#### WHAT IS BEING ASKED:
Could you copy each line of the listing below that has the word "screenshot"?

#### THE DATA:
+ + + + + + +
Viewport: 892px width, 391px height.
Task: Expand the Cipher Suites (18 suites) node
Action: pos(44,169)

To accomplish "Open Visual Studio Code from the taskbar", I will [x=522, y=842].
+ + + + + + +
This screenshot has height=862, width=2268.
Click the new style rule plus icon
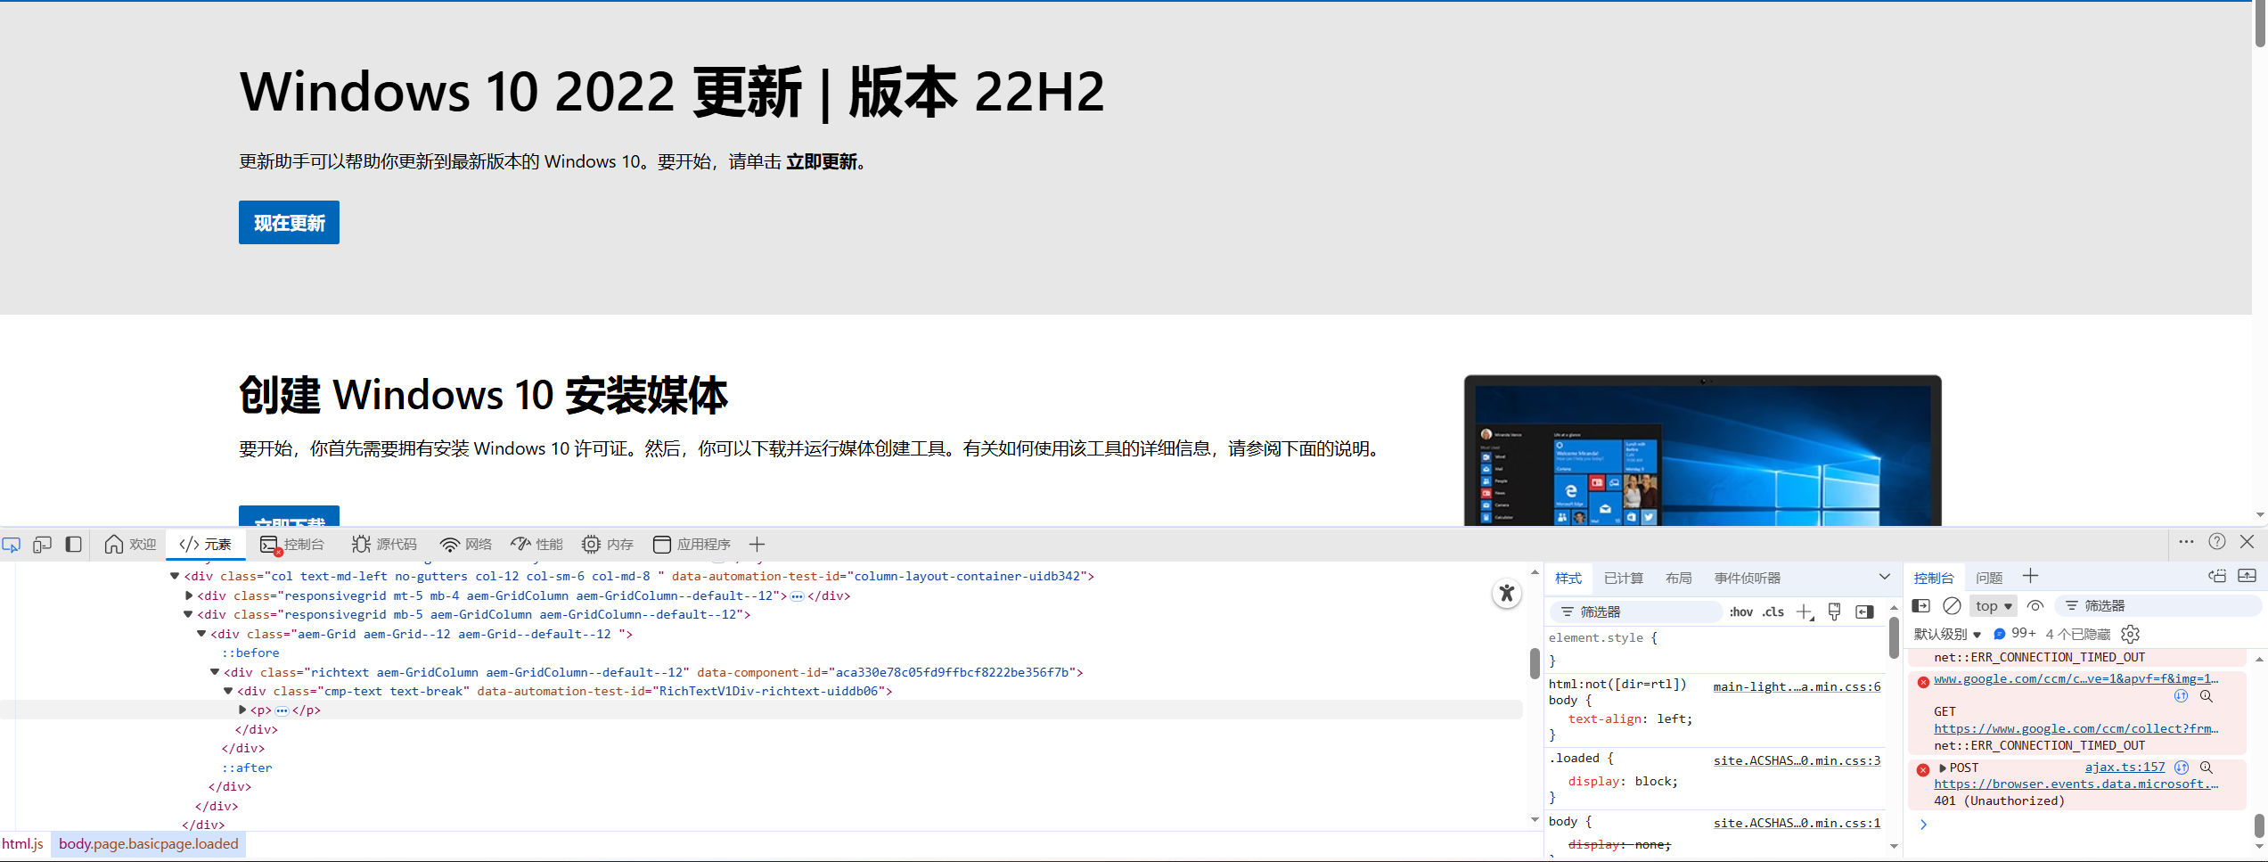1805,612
+ + + + + + +
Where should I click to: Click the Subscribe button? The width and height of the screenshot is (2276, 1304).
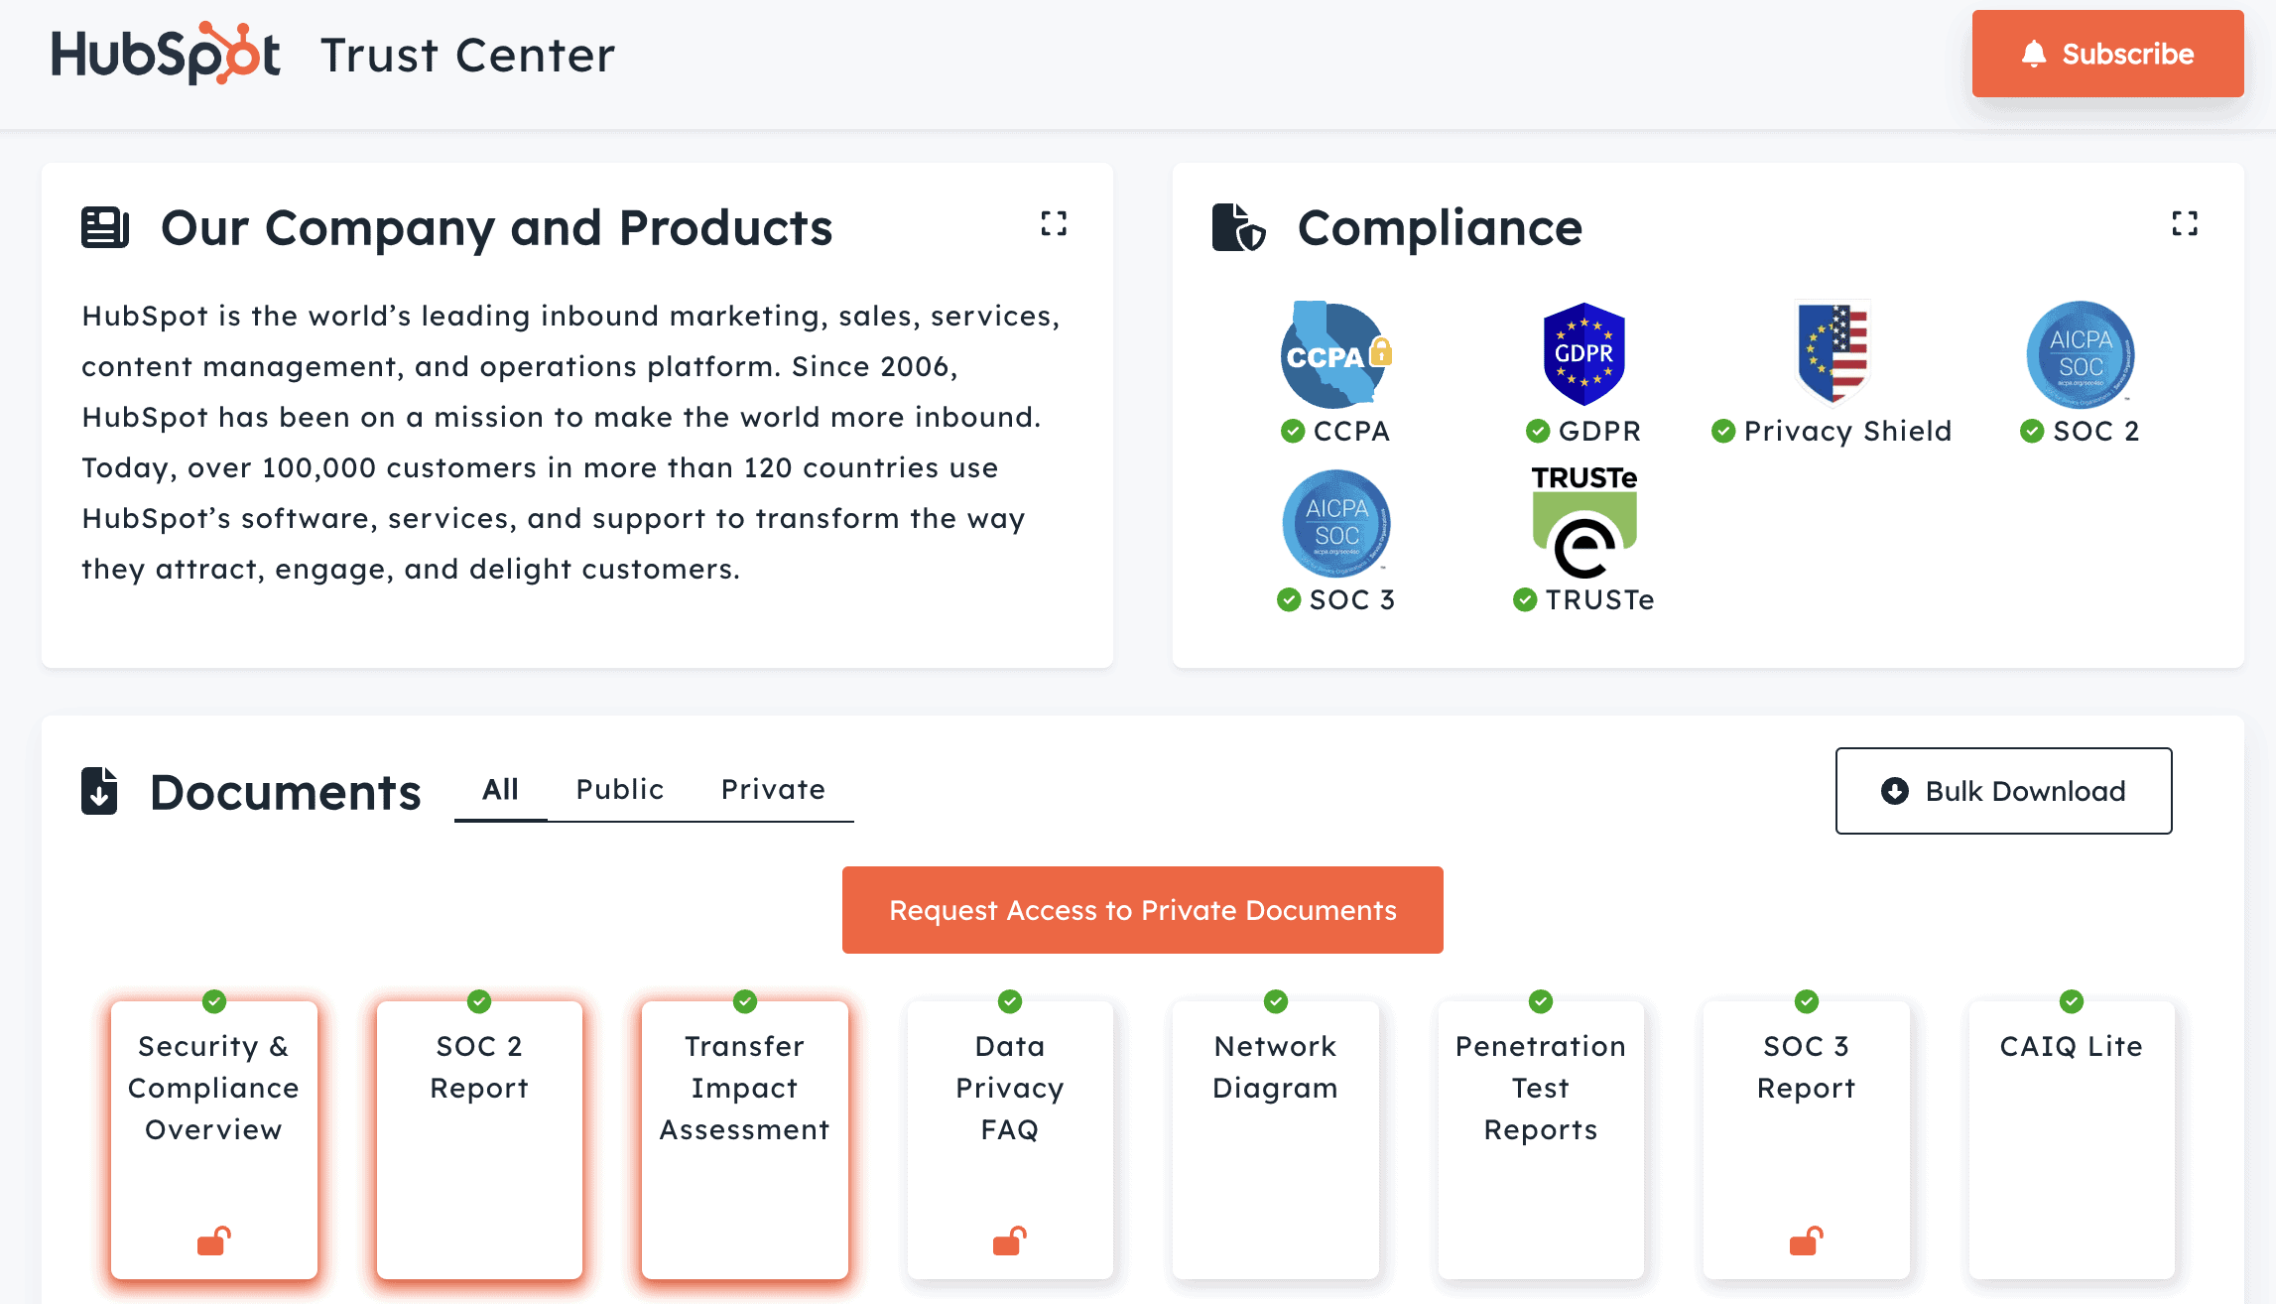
+ + + + + + +
#### ANSWER TO THIS EXERCISE:
This screenshot has height=862, width=2268.
Where should I click to: Click the Subscribe button? The width and height of the screenshot is (2276, 1304).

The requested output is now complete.